Des exceptions existent comme D’abord, ils ont tué mon père d’Angelina Jolie se concentrant sur les conséquences de la guerre du Vietnam qui a débordé au Cambodge au détriment des populations, au bonheur des khmers rouges qui ont pris le pouvoir dans le pays pour ensuite accomplir des crimes de masses.

Les adversaires ou plutôt les ennemis, dans les films, n’ont généralement pas le droit à la tristesse et à l’attention sur leur décès ; à contrario des héros qui eux ou si un allié venait à perdre la vie, pourra jouir de funérailles abreuvées par les larmes d’amis, veuves et orphelins. Donner le droit à un enterrement c’est reconnaitre une certaine valeur, une noblesse de celui qui fut combattu alors qu’il fut montré comme méritant le pourrissement de son corps sur le champ de bataille.

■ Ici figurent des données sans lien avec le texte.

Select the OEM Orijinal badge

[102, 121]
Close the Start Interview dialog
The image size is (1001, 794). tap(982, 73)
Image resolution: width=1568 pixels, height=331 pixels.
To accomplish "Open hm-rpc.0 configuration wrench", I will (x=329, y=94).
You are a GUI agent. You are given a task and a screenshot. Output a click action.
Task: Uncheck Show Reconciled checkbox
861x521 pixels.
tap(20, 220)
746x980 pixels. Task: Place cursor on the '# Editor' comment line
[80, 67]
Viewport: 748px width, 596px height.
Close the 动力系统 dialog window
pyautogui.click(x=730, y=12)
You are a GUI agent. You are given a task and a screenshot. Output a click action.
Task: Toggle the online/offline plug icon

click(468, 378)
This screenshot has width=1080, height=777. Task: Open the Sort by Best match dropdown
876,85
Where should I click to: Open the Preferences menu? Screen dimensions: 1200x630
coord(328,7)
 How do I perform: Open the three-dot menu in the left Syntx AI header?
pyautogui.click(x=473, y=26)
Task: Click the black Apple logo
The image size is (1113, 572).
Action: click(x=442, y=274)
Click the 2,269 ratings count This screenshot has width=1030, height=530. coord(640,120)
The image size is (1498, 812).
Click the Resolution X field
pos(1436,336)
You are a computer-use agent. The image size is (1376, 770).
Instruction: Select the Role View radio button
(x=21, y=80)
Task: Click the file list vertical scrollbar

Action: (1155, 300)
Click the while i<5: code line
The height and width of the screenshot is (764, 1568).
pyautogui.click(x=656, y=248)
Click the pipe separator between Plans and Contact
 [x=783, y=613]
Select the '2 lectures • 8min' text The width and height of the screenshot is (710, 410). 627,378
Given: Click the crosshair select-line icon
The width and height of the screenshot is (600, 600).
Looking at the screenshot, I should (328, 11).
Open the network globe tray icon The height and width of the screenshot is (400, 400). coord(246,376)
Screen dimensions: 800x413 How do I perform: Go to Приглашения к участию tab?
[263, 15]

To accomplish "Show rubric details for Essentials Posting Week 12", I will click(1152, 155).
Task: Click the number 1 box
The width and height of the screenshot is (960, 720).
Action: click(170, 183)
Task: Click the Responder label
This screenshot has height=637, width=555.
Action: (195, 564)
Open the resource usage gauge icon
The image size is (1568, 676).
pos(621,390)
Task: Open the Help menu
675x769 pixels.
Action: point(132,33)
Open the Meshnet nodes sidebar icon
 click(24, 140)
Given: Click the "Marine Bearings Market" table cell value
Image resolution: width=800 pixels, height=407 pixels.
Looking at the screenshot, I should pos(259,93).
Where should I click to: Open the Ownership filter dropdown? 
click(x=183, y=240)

Dans le drame royal qu’est Game Of Thrones les règles sont les mêmes. Après la bataille contre le roi de la nuit, les amis des héros, les champions et soldats ayant péri lors de l’affrontement, ont eu le droit d’être honorés ; quand le massacre de Port-Real fut achevé, nul corps honoré ils restèrent là où ils étaient rendant aussi de ce fait l’instigatrice du carnage, Daenarys, plus cruelle encore. Mais comme nous l’avons vu, là où leur humanité fut dévoilée était dans leur « innocence » tout comme dans le déchiquètement de la chair pourfendue. La mise en scène fait ressortir l’immondice par les corps abimés, souffrants. Le moment de la mort, le meurtre terrible se passe face caméra.

Il est possible de remarquer tout de même que la mort reste quelque peu escamotée. La dépouille du vilain humanisé reste « acceptable » à regarder, elle n’est pas pourrie, fracassée ; on montre moins la mort (cadavres abimés, funérailles) que le meurtre ici de « l’innocent ».

Révéler en quelque sorte les victimes de l’histoire c’est fissurer le mythe au sens de René Girard, c’est-à-dire le mythe qui crée la cohésion mais tout à fait illégitime en cela qu’il cache les victimes, les morts, refoule ce qu’il souhaite, qu’il est l’histoire faussée par ceux qui en sont les vainqueurs. Dans le cadre des films cela fonctionne tant au point de vue de la diégèse, de l’univers du film en question dans notre cas Game Of Thrones soulève les barbaries de ses propres batailles (en cela le roi de la nuit, l’un des antagonistes par excellence, serait ainsi celui rappelant à tous le passé et le présent brutal de Westeros) ; tant au niveau de notre histoire contemporaine ou des films comme celui d’Angelina Jolie rappellent les horreurs qu’a provoqué la guerre du Vietnam.

 

Donner vue à ces victimes, peu importe le bord, si ce n’est pas forcément héroïser leur combat ou autre, c’est toujours vicier le conflit et les raisons qui engendre le fleuve de morts. Nulle raison, aux vues de la morale actuelle donnant importance à la vie, rejetant avec force la souffrance, ne pourrait justifier l’ampleur des douleurs provoquées par des assaillants et révélées par la monstration appuyée des plans de caméra.

Voir ces afflictions, souffrances, brisent des mécaniques de l’adhésion ayant pu permettre l’accord avec les batailles engagées. Ces mécaniques ont, dans le cas de Game Of Thrones par le point de vue des victimes, été fondues, rendues grinçantes et regrettables ; voire culpabilisantes. Plus rien ne fut bien ou mal et un antagoniste c’est révélé indubitablement en la présence de celle qui promit feu et sang à toutes oppositions, Daenarys Targaryen.